(Supplied information)
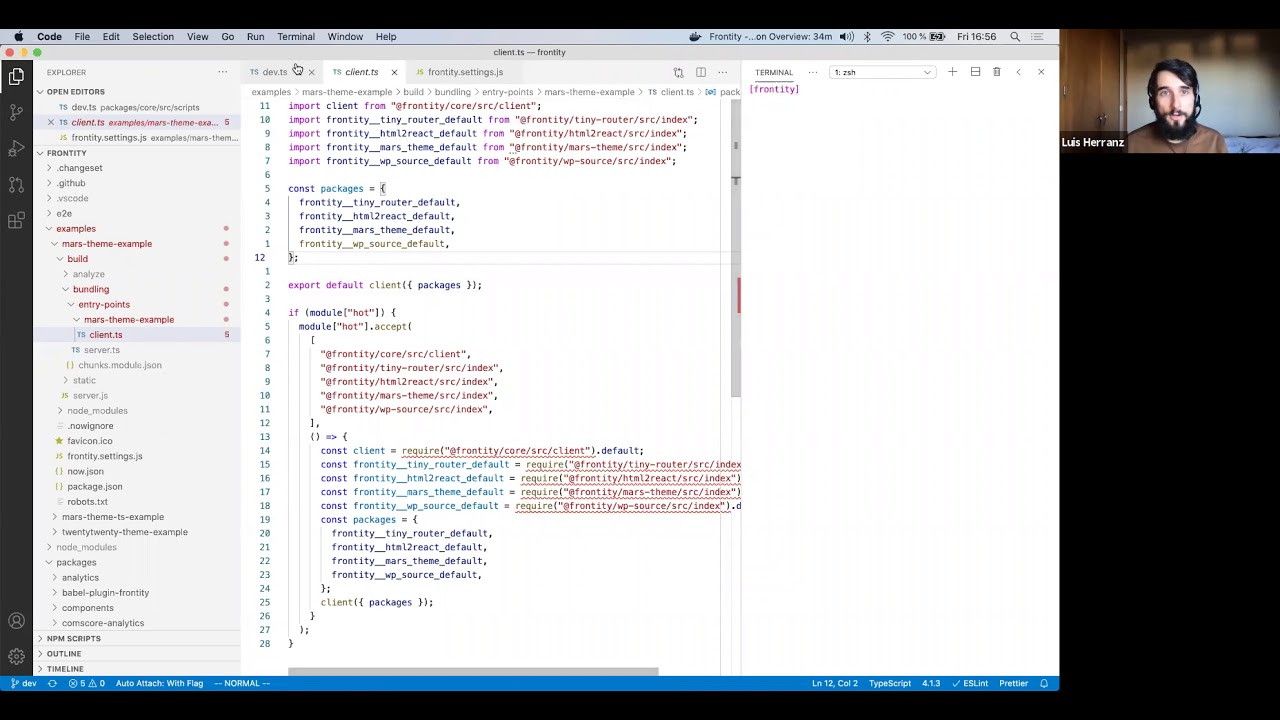Collapse the examples folder in explorer
The height and width of the screenshot is (720, 1280).
[x=76, y=229]
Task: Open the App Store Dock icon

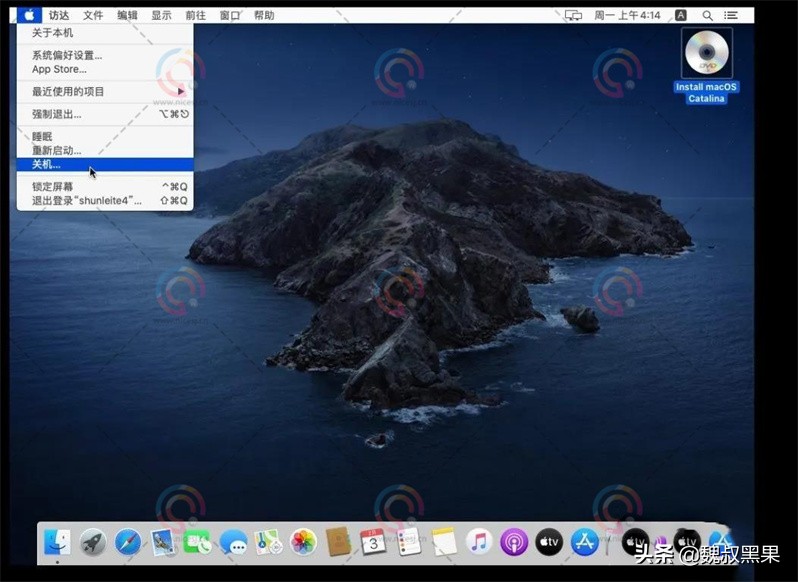Action: coord(584,542)
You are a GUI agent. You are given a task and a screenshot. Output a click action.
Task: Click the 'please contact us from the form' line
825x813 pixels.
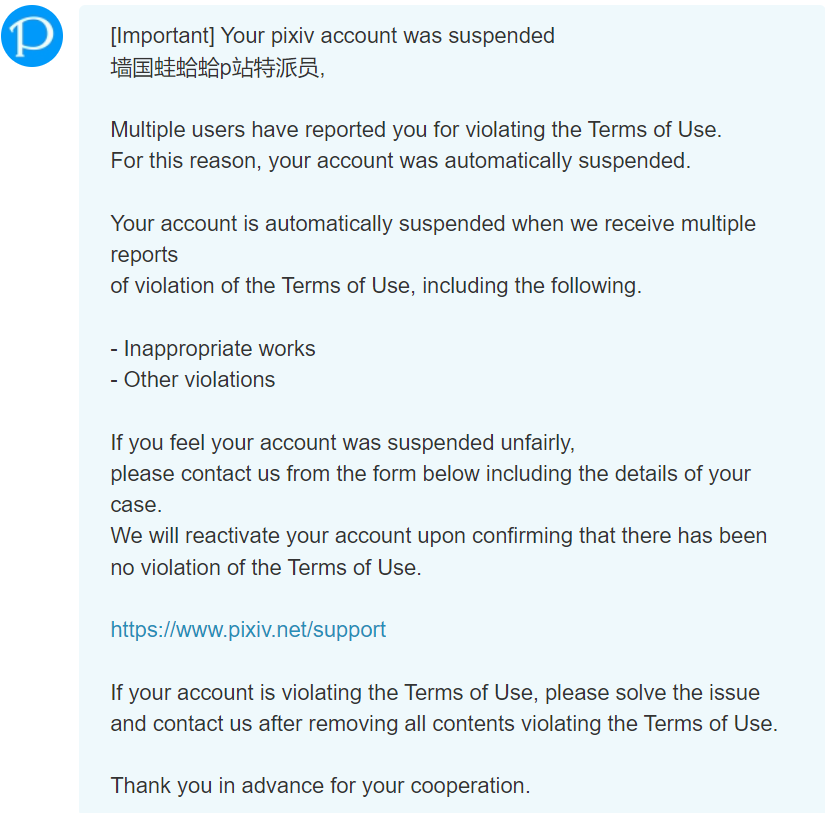point(430,474)
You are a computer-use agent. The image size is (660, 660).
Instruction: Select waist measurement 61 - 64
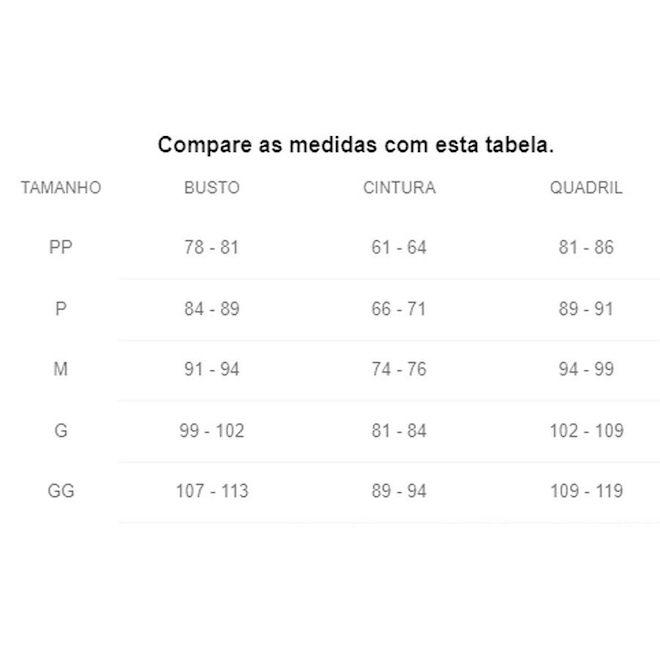point(399,248)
(End Supplied information)
Directions for this task> Please copy out every line of the preceding listing that carries "agent".

Written response>
You are a GUI agent. You are given a task and a screenshot. Output a click action.
You are a computer-use agent. The image size is (660, 660).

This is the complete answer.